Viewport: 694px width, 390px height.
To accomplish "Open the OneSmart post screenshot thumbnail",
==
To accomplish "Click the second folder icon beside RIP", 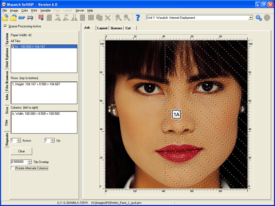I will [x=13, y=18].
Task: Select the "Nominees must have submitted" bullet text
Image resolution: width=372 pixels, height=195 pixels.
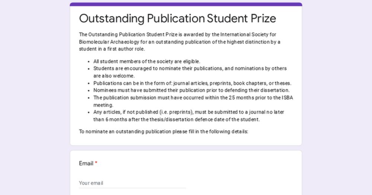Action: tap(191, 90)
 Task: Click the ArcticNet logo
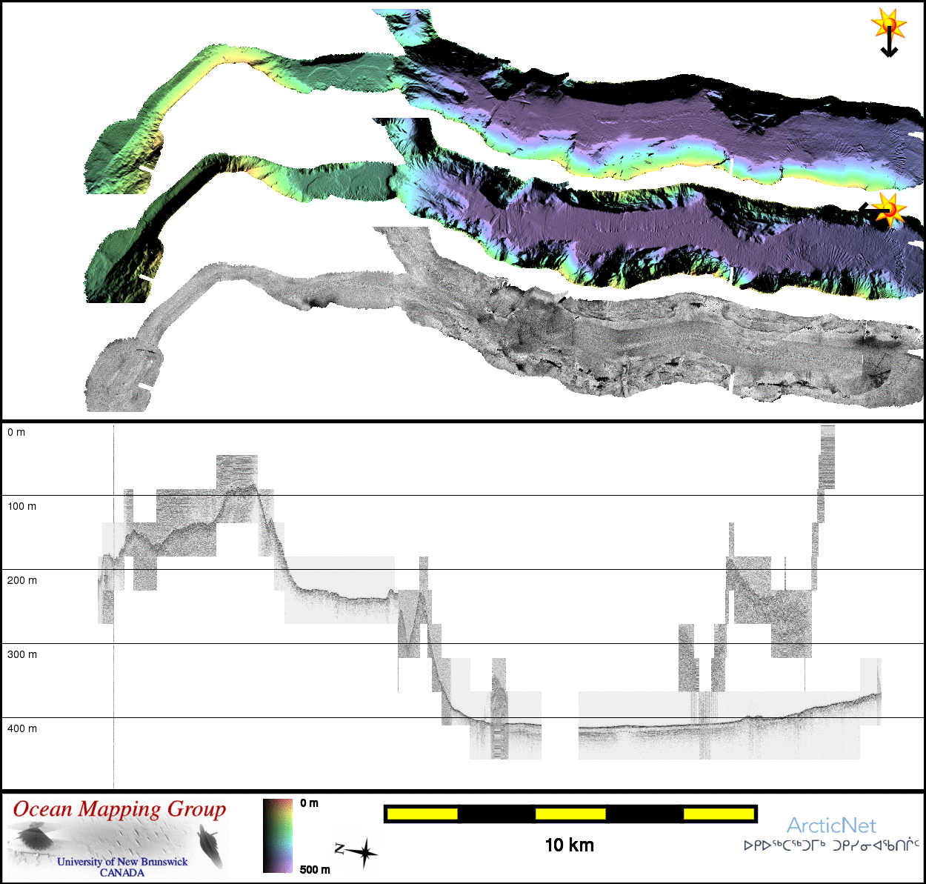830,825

| Aim |
Copy out the records word for word, starting with the line that contains "Viewport: 694px width, 390px height." and going on through the line that contains "the OneSmart post".

| Expected answer |
Viewport: 694px width, 390px height.
To accomplish "Open the OneSmart post screenshot thumbnail",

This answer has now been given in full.